--- WORK ORDER ---
Give the data again exactly, without images.

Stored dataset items
☆ ☆ ☆ ☆

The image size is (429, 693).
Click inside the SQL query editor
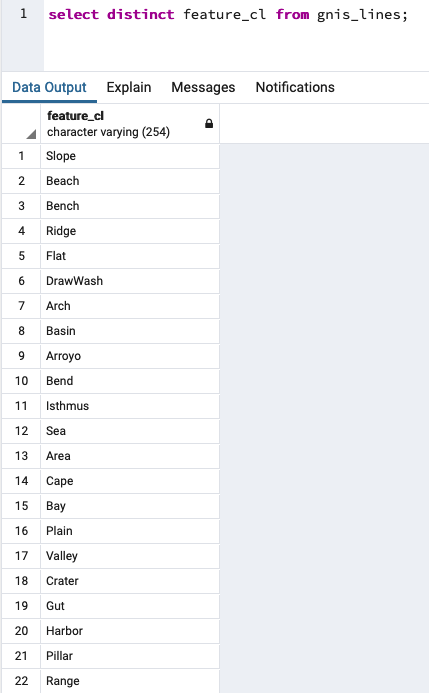click(x=236, y=35)
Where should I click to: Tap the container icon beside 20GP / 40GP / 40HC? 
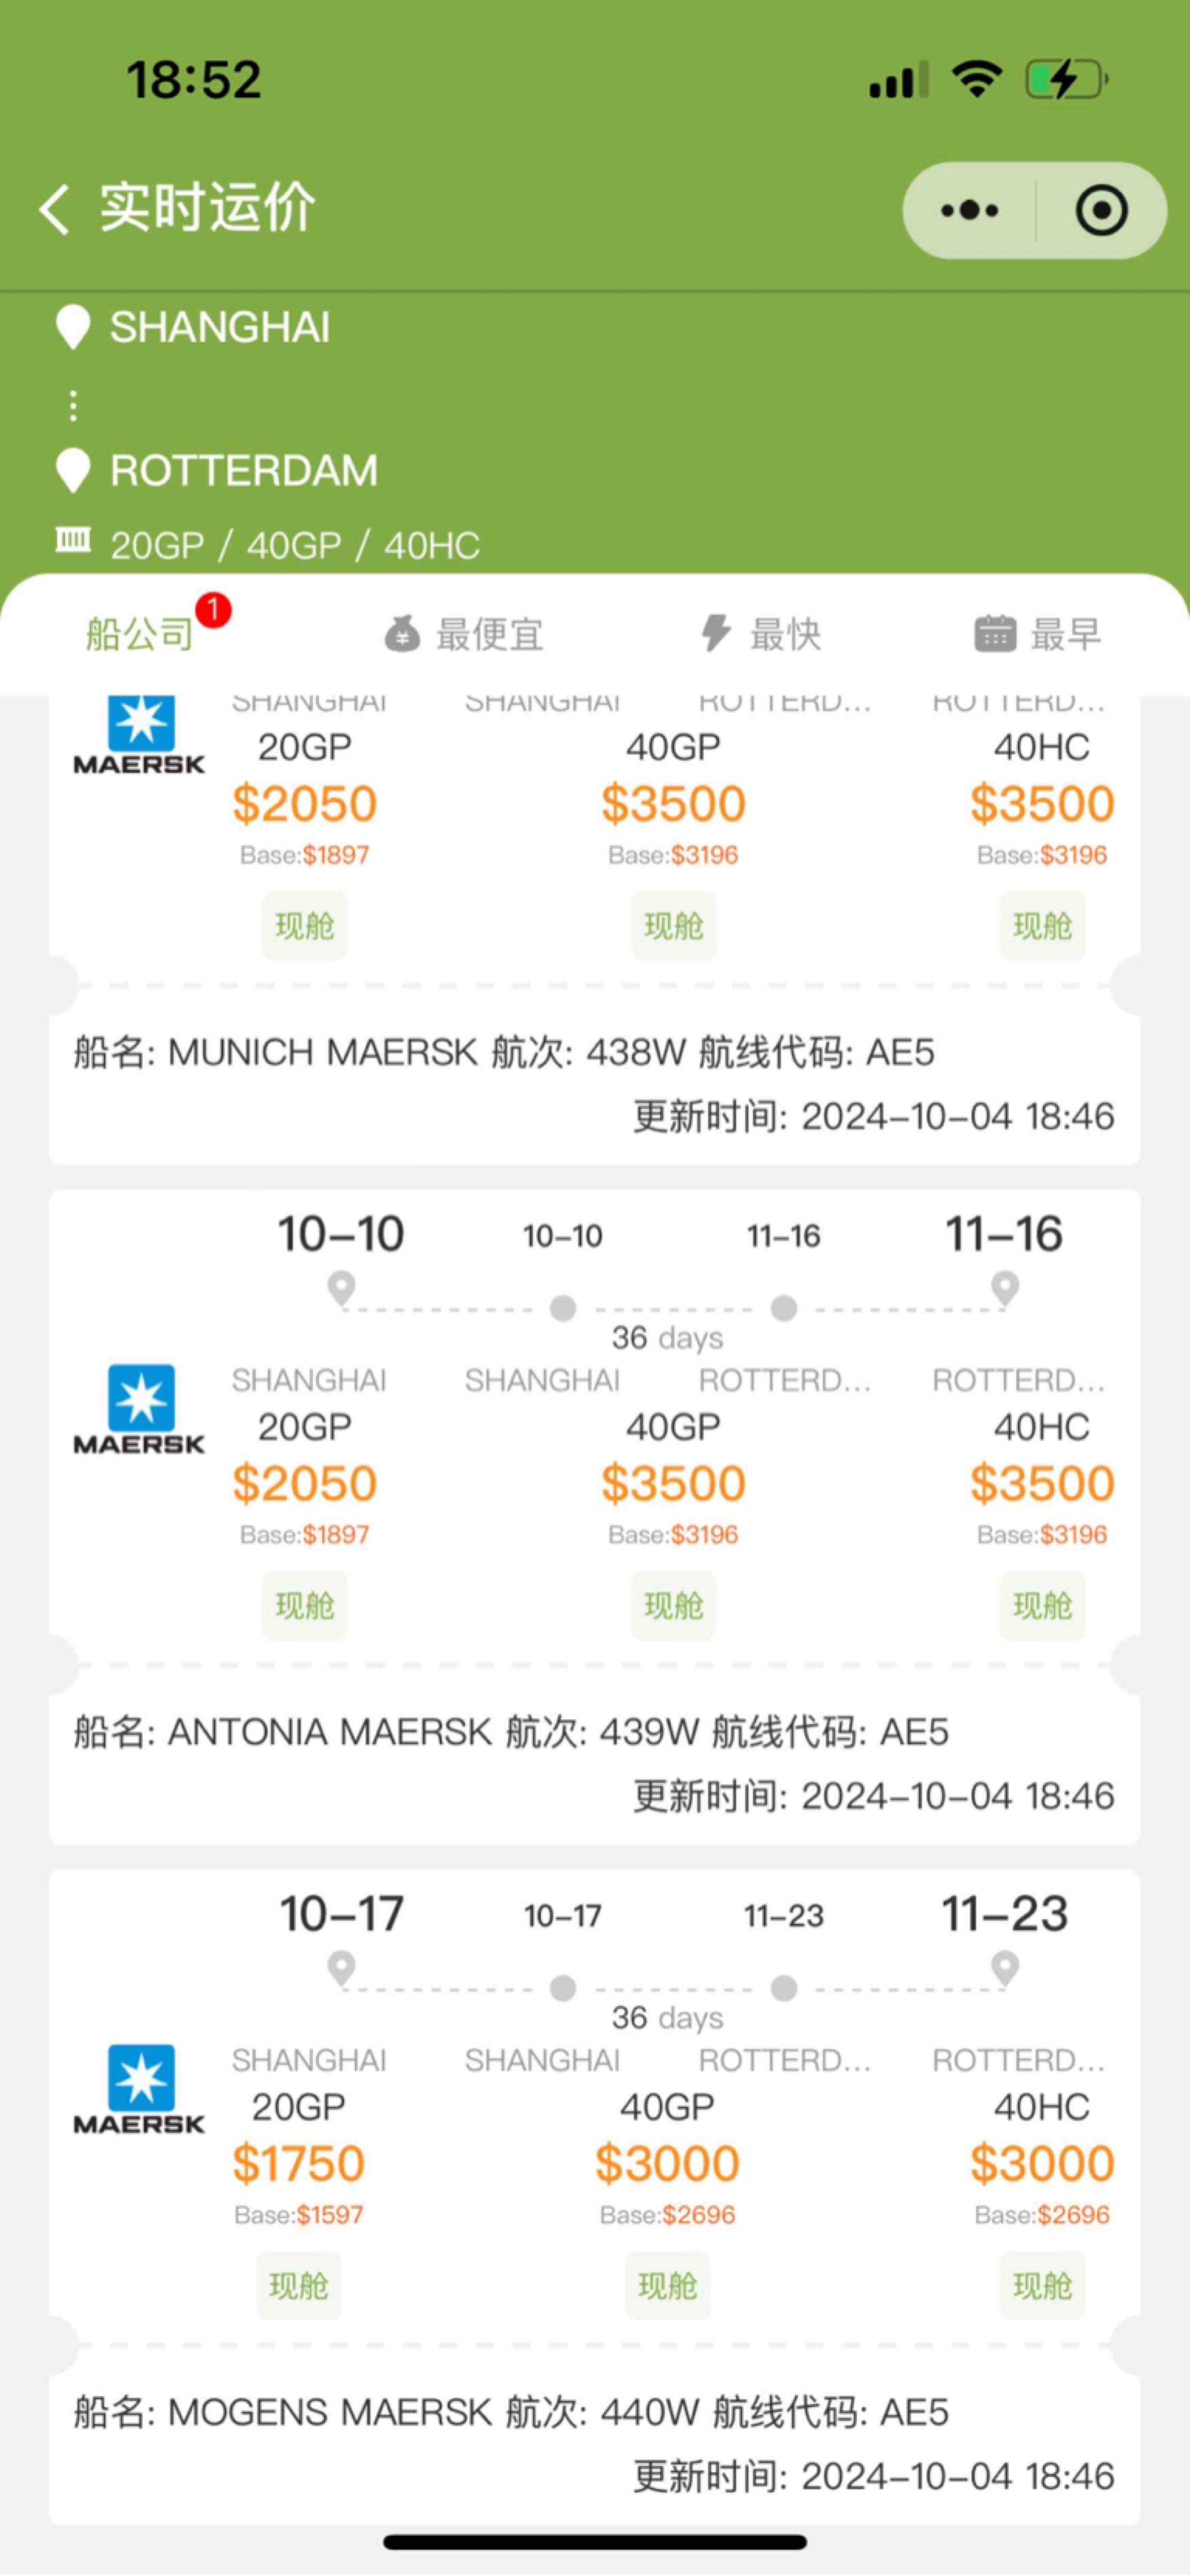[x=72, y=541]
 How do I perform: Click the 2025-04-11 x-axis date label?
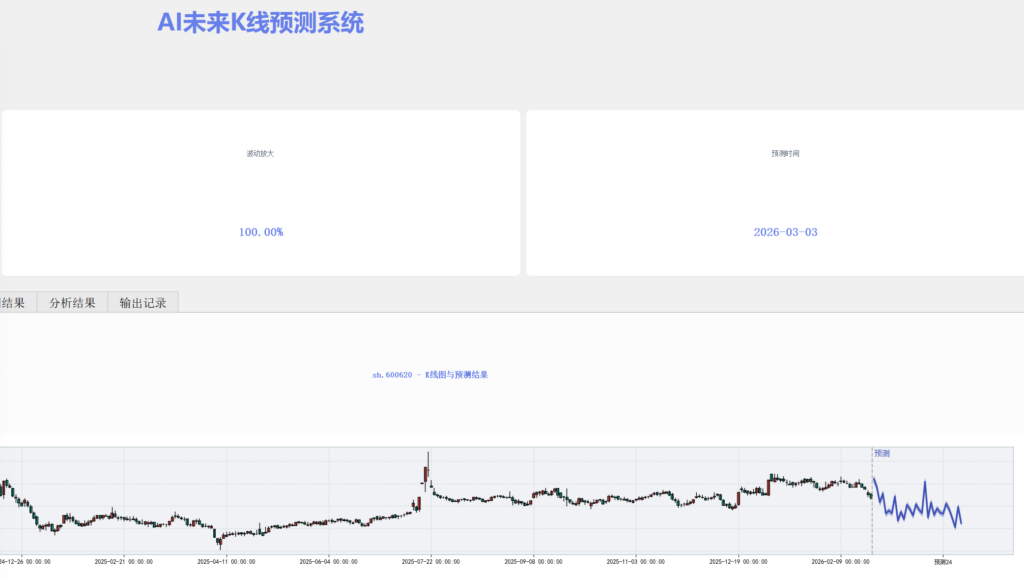pos(226,562)
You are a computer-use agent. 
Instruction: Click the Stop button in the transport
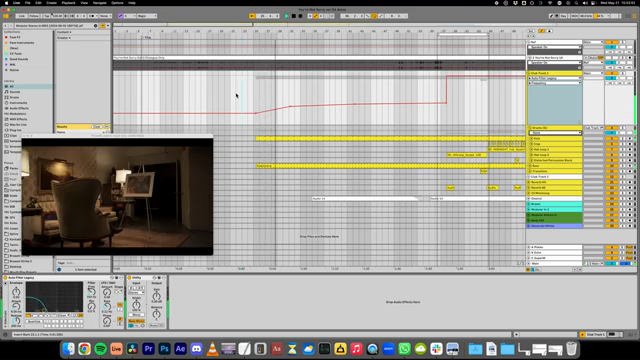(293, 16)
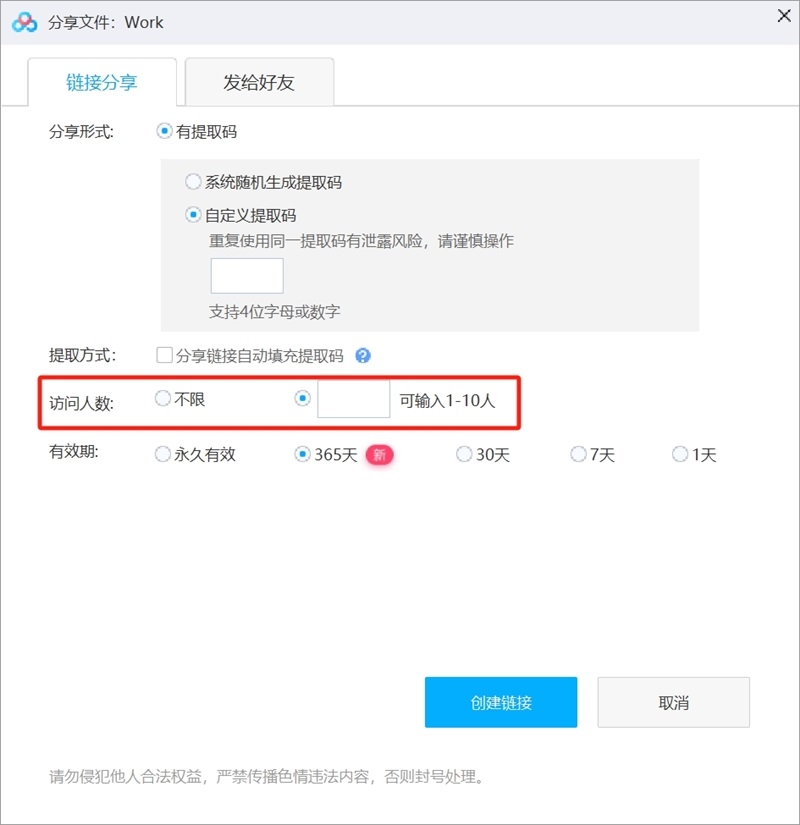The image size is (800, 825).
Task: Select 自定义提取码 option
Action: pyautogui.click(x=192, y=212)
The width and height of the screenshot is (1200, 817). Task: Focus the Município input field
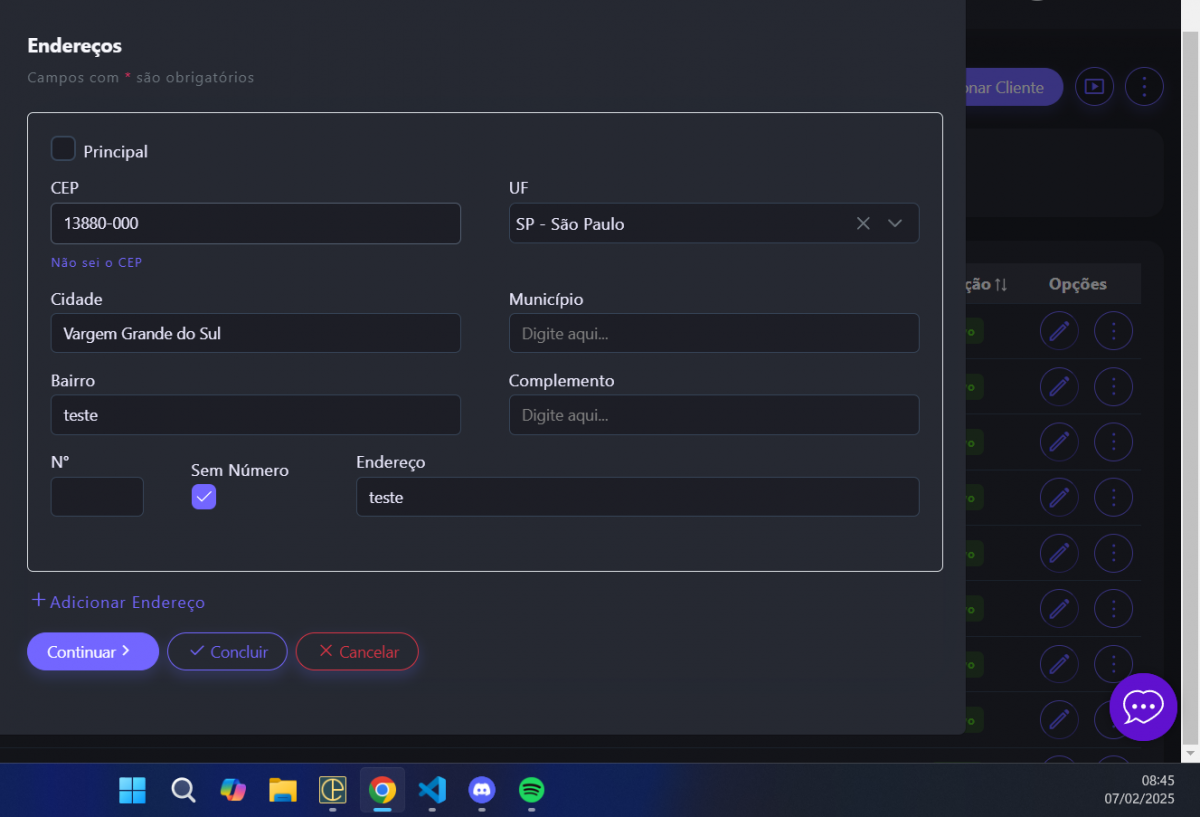click(713, 334)
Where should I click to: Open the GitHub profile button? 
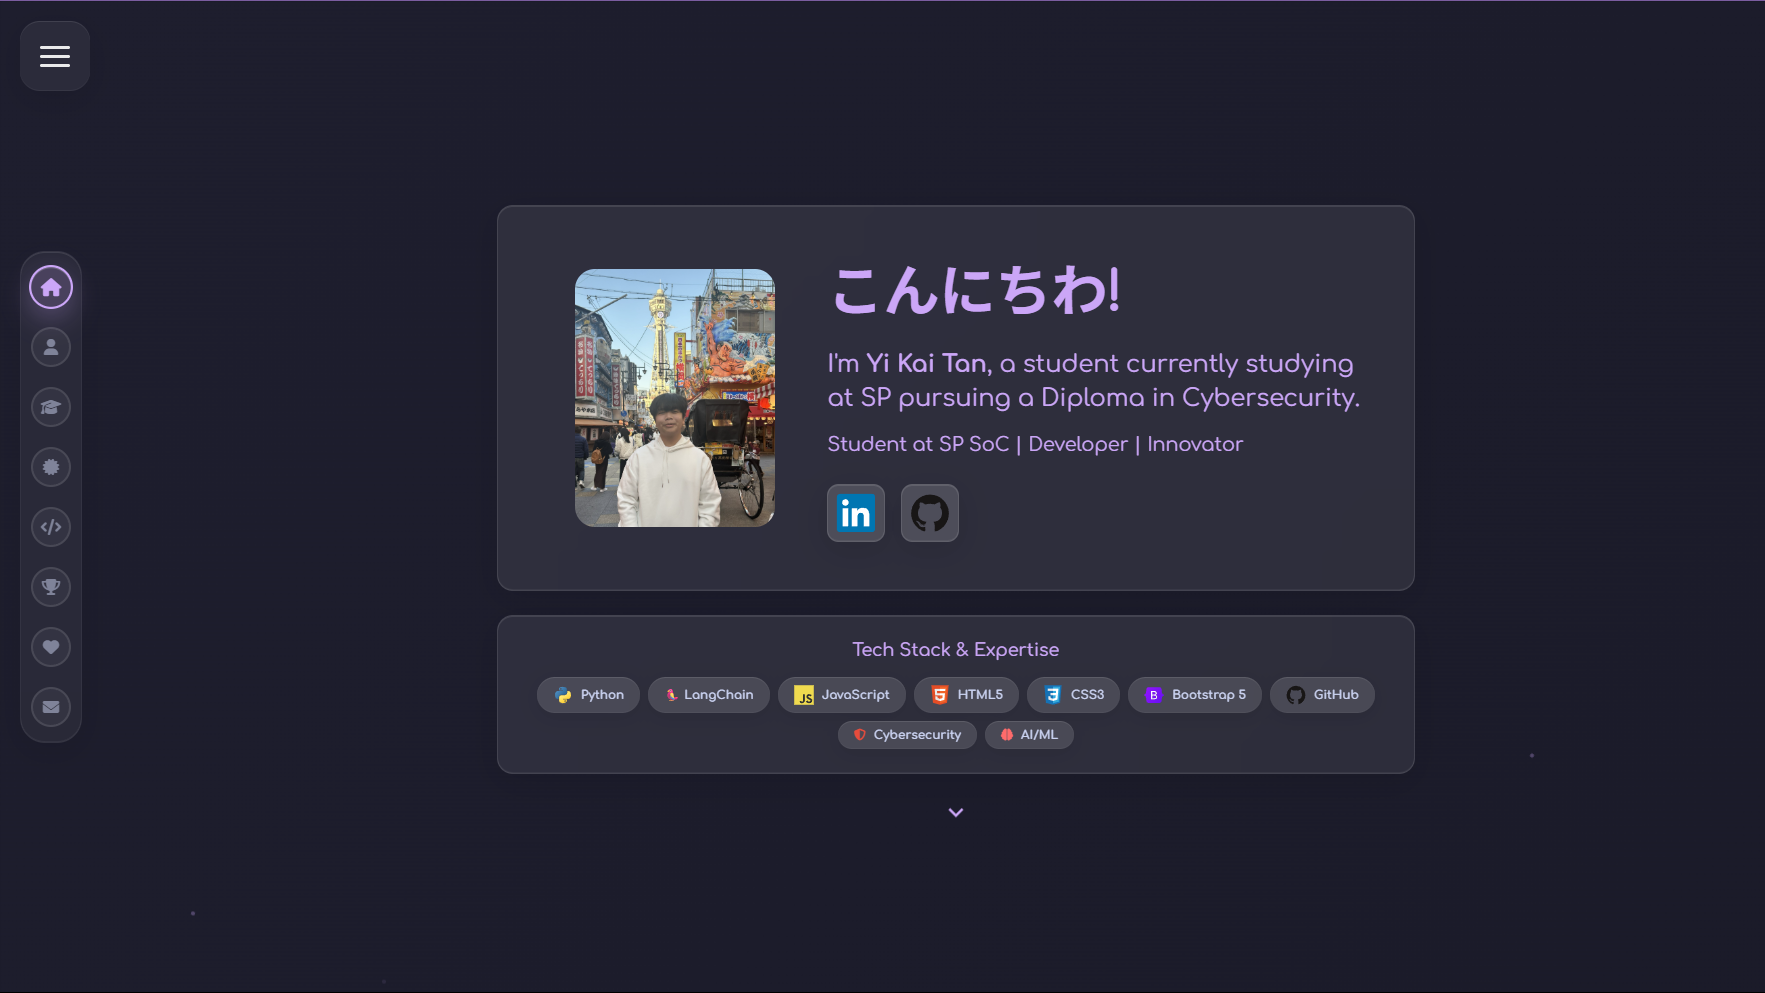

☆ ☆ ☆ ☆

--- ANSWER ---
The image size is (429, 693).
Click inside the SQL query editor
click(x=236, y=35)
Where should I click to: Tap the container icon beside 20GP / 40GP / 40HC? 
[x=72, y=541]
 How do I perform: Click the 2025-04-11 x-axis date label?
pos(226,562)
You are a computer-use agent. 
Instruction: Click the Stop button in the transport
(293, 16)
The image size is (800, 825).
Task: Select 自定义提取码 option
Action: pyautogui.click(x=192, y=212)
The width and height of the screenshot is (1200, 817). Task: Focus the Município input field
click(713, 334)
Where should I click to: Open the GitHub profile button? 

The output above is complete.